İdeal bir okulun öğrenci sayısı, birkaç yüzü geçmemeli, öğrenciler birbirini tanıyabilmelidir. Tanıyamadığı kişiler öğrenci için yabancı, onların yer aldığı okulda “kendi okulu” değil, başka yabancıların okuludur. Bu, öğrencinin okulu sevip benimsemesini, okula isteyerek gitmesini engeller. Ulaşım kolaylığı açısından da birkaç bin kişilik okullar yapmak veya öğrenci sayısı beş yüzü bulan bir okulu genişletmek yerine, yakın çevreye yeni okullar yapmak iyidir. Bu uygulama, yönetsel etkililiği de artırır. Öğrenci sayısı az okul, güçsüz okul olmaz. Akıllı okullar, güçlerini birleştirerek artırırlar. Kalabalık okullar, düzen ve yönetim sorunları da yaratırlar. Okulun kalabalıklığı ile, okulu terketme, dersten kaçma, sınıf tekrarı, öğretmen merkezlilik, iletişim güçlüğü, tanıma ve tanınma sorunları, öğrenci etkinliklerinde düşüklük arasında ilişki bulunmuştur. Kalabalık okul, “özel bir çevre” olma niteliğini yitirir. Kalabalık okulların yarattığı sorunlar, yararlarından çok daha fazladır.

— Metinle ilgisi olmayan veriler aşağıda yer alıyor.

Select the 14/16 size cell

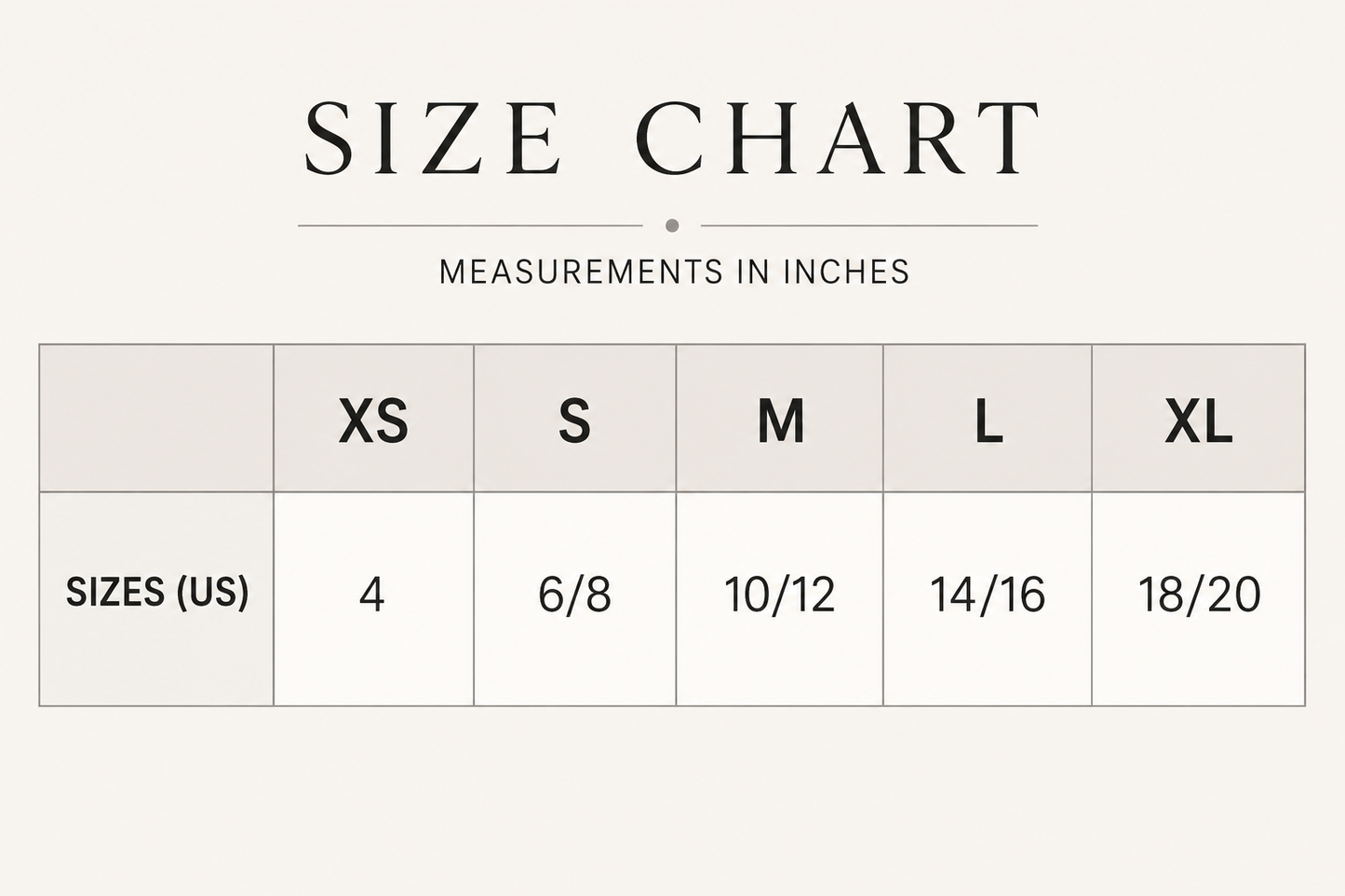[988, 598]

Okulun yönetim yapısı nasıl olmalıdır?
Okulun yönetim yapısı, yöneticilerin eğitim yönetimi alanında yetişmiş olup olmaması, yönetsel anlayış ve işleyişi, sınıfı etkiler. İyi eğitim, yönetsel desteğe bağlıdır. Okul yöneticileri, tüm yöneticiler gibi, yönettikleri kesime hizmet vermekle yükümlü olduklarını, hizmet sektöründe çalışan birer “kamu görevlisi” olduklarını unutmamalı, buna uygun davranmalıdırlar. Yöneticilik, yetkinin kişisel amaçlar için keyfî kullanılabildiği bir iş değildir. Etkili okullardaki eğitim yöneticilerinin, öğretim liderliği yanının güçlü olanlar olduğu görülmüştür. Bunlar, yönetimin eğitim için bir araç olduğunu bilen, yönetimi eğitimin hizmetinde kullanan, eğitimle çok yakından ilgilenen yöneticilerdir.

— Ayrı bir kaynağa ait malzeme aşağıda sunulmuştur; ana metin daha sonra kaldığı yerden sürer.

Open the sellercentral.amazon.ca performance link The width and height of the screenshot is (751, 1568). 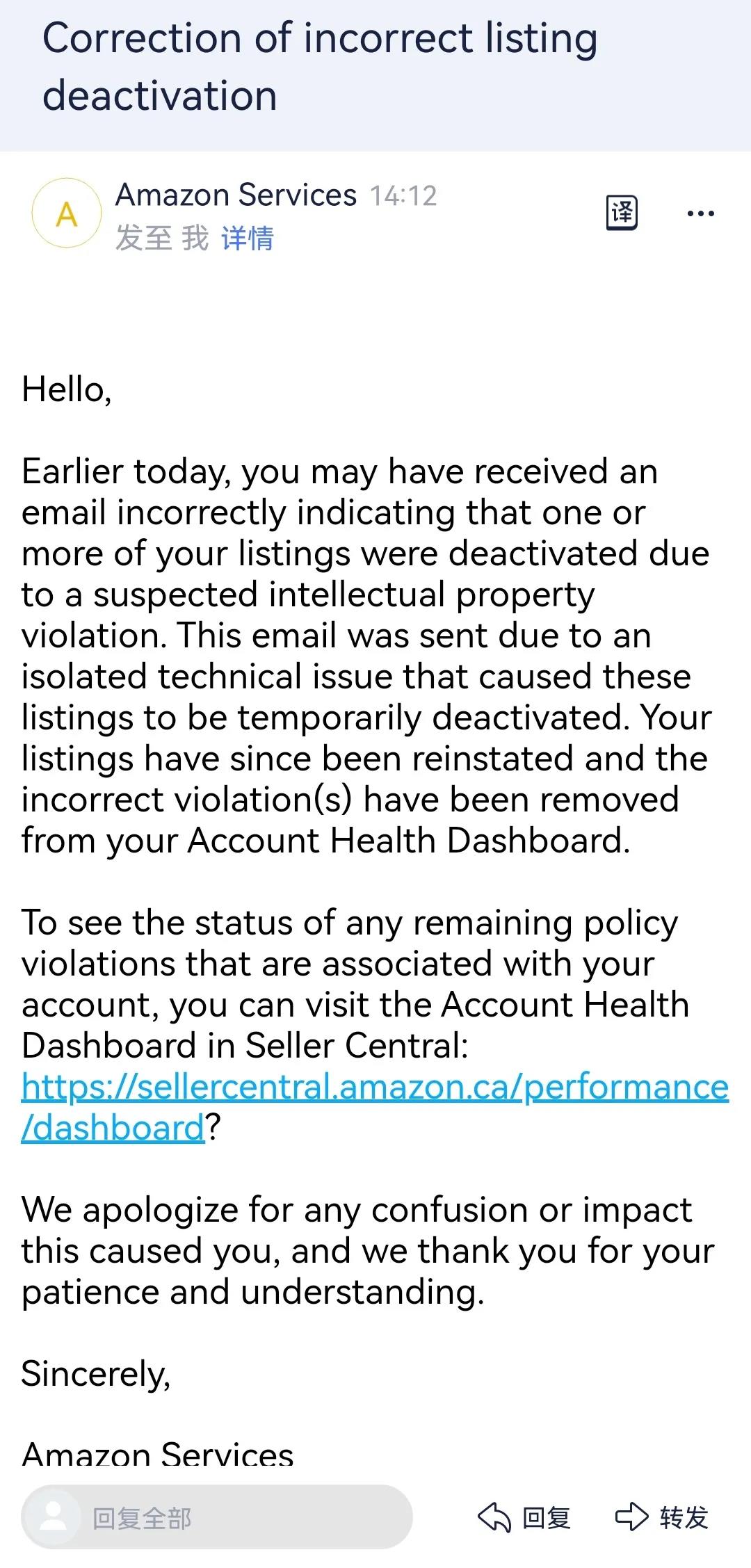point(375,1086)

Okullarda demokratik yönetim ne gibi yarar sağlar?
Demokratik yönetim, kararların doğruluğunu, katılım yoluyla güdülenme ve kendine güveni, moral ve başarıyı olumlu etkiler. Katılım, herkesin yararını esas almalıdır. Geleceğin girişken, sorunlarıyla ilgili, çözümü başkalarından beklemeyen insan yapısının oluşumu, demokratik yönetimle olur. Okul sorunları projelendirilip öğretmen, veli ve öğrencilerden oluşan ekiplerce ele alındığında, yönetim iş yapmaya değil, örgütleyip denetleyen olarak, başka işlere daha çok zaman ve kaynak ayırabilir
Öğretenler hangi roldedirler ve kendilerinden beklenen nedir?

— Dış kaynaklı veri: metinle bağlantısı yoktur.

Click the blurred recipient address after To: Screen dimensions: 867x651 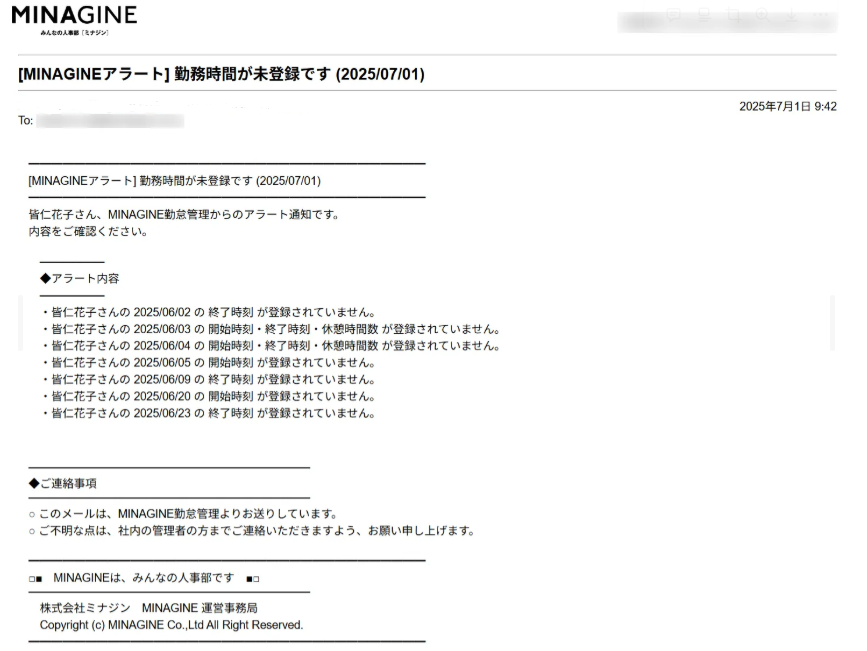[110, 121]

Öğretmenler, okulun en dönümcül ögesidir. Alan bilgi ve becerisi yanında, genel kültürünü ve mesleki bilgisini sürekli geliştiren, kendini işe adamış ve yönetimce desteklenen öğretmenler, okulun ideal kaynağıdırlar. Öğretmenden beklenen, okulla ilgili eğitsel ögelere egemen olmak, bunları kullanmak, gerektiğinde amaçlar yönünde değiştirmektir.
Farklı özellikteki öğrenciler için ne yapılmalıdır?
Farklı yetenek, yetişim ve özellikleri olan öğrenciler, farklı davranış, düzenleme ve ilgi isterler. Okul ve öğretmen bu farklılıkları gözetip düzenlemelidir. Bu da öğrencilerin çok iyi tanınmasına bağlıdır.
Okul yönetiminin kalitesi sınıf yönetiminin kalitesini hangi açılardan etkiler?
Sınıf yönetiminin kalitesi de büyük ölçüde okul yönetiminin kalitesine bağlıdır. Çünkü olanakların bilinmesi, kullanımı, dağıtımı, düzeni, büyük ölçüde okul yönetimine bağlıdır.
Problem davranış gösteren öğrenciler için okulda neler yapılabilir?
Okul, sorunlu öğrenciler için yapacağı özel düzenlemelerle, bunların sorun üretmesini engellemelidir. Bu konuda velilerden yararlanılabilir, öğrencilere iş ve uğraş verme yolu kullanılabilir. Enerjileri, ilgi alanlarına giren olumlu etkinliklere
yöneltilen öğrenciler, istenmeyen davranışlardan uzaklaşabileceklerdir.